Collection entries.
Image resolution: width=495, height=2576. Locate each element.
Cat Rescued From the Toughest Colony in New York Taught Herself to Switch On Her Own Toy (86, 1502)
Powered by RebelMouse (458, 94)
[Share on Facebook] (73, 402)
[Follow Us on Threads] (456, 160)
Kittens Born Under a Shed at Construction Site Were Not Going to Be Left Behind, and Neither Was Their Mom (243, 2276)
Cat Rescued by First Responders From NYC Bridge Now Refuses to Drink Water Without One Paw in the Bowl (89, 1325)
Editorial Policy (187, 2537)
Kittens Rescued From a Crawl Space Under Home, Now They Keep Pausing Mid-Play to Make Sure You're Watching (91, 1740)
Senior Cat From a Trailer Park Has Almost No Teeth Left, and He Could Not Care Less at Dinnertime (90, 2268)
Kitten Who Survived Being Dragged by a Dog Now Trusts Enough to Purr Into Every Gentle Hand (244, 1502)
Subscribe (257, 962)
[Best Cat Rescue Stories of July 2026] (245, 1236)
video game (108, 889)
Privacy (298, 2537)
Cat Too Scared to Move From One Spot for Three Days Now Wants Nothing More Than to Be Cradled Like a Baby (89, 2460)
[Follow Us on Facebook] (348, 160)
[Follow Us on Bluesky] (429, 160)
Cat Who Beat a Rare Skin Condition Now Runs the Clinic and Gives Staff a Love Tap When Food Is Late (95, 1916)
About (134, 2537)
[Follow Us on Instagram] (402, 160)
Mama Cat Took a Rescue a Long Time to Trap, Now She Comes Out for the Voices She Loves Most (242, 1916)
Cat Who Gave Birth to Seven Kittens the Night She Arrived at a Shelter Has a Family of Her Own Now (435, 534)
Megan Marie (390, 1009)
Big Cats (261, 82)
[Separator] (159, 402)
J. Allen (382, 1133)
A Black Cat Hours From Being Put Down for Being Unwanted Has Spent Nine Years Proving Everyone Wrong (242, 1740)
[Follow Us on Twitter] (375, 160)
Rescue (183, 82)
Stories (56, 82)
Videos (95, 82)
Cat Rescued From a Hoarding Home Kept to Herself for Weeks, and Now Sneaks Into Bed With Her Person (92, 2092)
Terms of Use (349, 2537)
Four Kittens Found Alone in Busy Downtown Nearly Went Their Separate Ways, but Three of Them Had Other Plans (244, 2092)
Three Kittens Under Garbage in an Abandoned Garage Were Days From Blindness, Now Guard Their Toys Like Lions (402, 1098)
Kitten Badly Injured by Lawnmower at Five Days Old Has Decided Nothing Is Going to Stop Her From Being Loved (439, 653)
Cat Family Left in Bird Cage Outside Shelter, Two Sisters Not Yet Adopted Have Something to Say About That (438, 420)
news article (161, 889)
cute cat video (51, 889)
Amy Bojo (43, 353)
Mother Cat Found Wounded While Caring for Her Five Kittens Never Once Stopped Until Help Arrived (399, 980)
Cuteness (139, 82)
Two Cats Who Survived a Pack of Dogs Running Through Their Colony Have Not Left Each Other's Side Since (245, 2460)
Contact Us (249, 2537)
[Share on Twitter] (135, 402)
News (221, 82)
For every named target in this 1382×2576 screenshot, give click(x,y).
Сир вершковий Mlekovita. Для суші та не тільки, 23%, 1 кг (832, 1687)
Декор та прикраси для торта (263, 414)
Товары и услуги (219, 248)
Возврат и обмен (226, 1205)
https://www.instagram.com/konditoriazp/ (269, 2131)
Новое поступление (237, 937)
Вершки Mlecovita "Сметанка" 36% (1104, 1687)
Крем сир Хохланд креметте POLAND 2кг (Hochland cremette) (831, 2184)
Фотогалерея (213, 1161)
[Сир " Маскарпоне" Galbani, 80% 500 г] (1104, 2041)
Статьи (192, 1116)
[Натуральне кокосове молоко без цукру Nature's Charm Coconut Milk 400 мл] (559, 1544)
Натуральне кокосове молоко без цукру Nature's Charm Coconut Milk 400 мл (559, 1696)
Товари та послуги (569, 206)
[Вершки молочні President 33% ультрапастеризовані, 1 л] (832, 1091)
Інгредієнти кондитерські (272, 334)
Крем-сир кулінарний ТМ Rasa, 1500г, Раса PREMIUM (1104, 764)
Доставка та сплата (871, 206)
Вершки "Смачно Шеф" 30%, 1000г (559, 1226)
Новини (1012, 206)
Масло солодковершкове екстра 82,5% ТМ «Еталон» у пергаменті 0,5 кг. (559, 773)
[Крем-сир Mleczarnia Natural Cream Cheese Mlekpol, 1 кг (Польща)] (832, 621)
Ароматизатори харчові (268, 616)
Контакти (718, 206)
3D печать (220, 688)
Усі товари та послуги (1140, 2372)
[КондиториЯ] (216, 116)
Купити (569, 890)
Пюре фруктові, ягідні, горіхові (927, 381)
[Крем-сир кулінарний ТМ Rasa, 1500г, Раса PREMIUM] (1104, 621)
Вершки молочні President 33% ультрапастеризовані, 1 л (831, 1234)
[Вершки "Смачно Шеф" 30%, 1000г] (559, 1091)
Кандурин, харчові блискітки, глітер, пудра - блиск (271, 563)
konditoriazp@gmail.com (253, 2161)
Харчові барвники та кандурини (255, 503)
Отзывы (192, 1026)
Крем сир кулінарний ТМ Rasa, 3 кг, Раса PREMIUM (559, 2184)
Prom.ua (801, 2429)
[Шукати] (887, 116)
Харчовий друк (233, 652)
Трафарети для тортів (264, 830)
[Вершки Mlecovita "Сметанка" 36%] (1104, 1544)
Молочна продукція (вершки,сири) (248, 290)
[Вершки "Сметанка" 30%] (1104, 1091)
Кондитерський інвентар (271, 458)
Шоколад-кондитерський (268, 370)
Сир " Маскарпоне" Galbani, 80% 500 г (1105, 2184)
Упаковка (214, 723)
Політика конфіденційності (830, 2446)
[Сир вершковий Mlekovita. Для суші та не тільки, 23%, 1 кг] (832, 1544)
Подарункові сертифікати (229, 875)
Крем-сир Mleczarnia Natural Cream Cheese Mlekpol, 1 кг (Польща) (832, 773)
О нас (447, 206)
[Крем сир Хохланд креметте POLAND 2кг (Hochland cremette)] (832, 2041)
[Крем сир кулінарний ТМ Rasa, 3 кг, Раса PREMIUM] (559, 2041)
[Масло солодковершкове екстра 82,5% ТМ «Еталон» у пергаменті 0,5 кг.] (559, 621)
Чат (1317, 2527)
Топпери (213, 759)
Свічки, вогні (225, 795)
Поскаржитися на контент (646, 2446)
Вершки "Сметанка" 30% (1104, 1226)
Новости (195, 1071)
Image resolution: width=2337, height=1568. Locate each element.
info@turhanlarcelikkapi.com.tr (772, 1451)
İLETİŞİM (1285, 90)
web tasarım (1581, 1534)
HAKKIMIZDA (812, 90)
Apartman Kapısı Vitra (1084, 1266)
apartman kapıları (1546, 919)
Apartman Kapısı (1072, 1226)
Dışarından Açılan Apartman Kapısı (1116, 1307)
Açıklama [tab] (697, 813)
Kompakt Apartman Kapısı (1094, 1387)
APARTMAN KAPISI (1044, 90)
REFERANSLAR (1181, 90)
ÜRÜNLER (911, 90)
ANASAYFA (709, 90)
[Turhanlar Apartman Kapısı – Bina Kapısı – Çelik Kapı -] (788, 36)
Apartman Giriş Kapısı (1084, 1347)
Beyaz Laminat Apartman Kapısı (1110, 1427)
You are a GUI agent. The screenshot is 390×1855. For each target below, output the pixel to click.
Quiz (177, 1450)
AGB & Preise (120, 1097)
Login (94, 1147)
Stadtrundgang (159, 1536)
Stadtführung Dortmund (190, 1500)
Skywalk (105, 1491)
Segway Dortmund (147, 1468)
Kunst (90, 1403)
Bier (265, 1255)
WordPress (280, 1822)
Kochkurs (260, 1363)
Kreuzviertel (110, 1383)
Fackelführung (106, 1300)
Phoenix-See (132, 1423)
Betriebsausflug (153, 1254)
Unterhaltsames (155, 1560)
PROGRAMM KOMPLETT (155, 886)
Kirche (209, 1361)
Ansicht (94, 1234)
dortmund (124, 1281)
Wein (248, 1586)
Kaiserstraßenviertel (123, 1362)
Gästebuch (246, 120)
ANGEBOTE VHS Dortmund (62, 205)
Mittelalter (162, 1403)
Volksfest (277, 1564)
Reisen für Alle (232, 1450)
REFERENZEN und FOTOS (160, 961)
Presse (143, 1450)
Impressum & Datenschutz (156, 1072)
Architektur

Activity.
Every line above from the line with "Подарункові сертифікати (229, 875)" to the line with "Reisen für Alle (232, 1450)" is wanted, ends included; write them out exactly and add no other line.

Worked solution.
Подарункові сертифікати (229, 875)
Крем-сир Mleczarnia Natural Cream Cheese Mlekpol, 1 кг (Польща) (832, 773)
О нас (447, 206)
[Крем сир Хохланд креметте POLAND 2кг (Hochland cremette)] (832, 2041)
[Крем сир кулінарний ТМ Rasa, 3 кг, Раса PREMIUM] (559, 2041)
[Масло солодковершкове екстра 82,5% ТМ «Еталон» у пергаменті 0,5 кг.] (559, 621)
Чат (1317, 2527)
Топпери (213, 759)
Свічки, вогні (225, 795)
Поскаржитися на контент (646, 2446)
Вершки "Сметанка" 30% (1104, 1226)
Новости (195, 1071)
Image resolution: width=2337, height=1568. Locate each element.
info@turhanlarcelikkapi.com.tr (772, 1451)
İLETİŞİM (1285, 90)
web tasarım (1581, 1534)
HAKKIMIZDA (812, 90)
Apartman Kapısı Vitra (1084, 1266)
apartman kapıları (1546, 919)
Apartman Kapısı (1072, 1226)
Dışarından Açılan Apartman Kapısı (1116, 1307)
Açıklama [tab] (697, 813)
Kompakt Apartman Kapısı (1094, 1387)
APARTMAN KAPISI (1044, 90)
REFERANSLAR (1181, 90)
ÜRÜNLER (911, 90)
ANASAYFA (709, 90)
[Turhanlar Apartman Kapısı – Bina Kapısı – Çelik Kapı -] (788, 36)
Apartman Giriş Kapısı (1084, 1347)
Beyaz Laminat Apartman Kapısı (1110, 1427)
You are a GUI agent. The screenshot is 390×1855. For each target below, output the pixel to click.
Quiz (177, 1450)
AGB & Preise (120, 1097)
Login (94, 1147)
Stadtrundgang (159, 1536)
Stadtführung Dortmund (190, 1500)
Skywalk (105, 1491)
Segway Dortmund (147, 1468)
Kunst (90, 1403)
Bier (265, 1255)
WordPress (280, 1822)
Kochkurs (260, 1363)
Kreuzviertel (110, 1383)
Fackelführung (106, 1300)
Phoenix-See (132, 1423)
Betriebsausflug (153, 1254)
Unterhaltsames (155, 1560)
PROGRAMM KOMPLETT (155, 886)
Kirche (209, 1361)
Ansicht (94, 1234)
dortmund (124, 1281)
Wein (248, 1586)
Kaiserstraßenviertel (123, 1362)
Gästebuch (246, 120)
ANGEBOTE VHS Dortmund (62, 205)
Mittelalter (162, 1403)
Volksfest (277, 1564)
Reisen für Alle (232, 1450)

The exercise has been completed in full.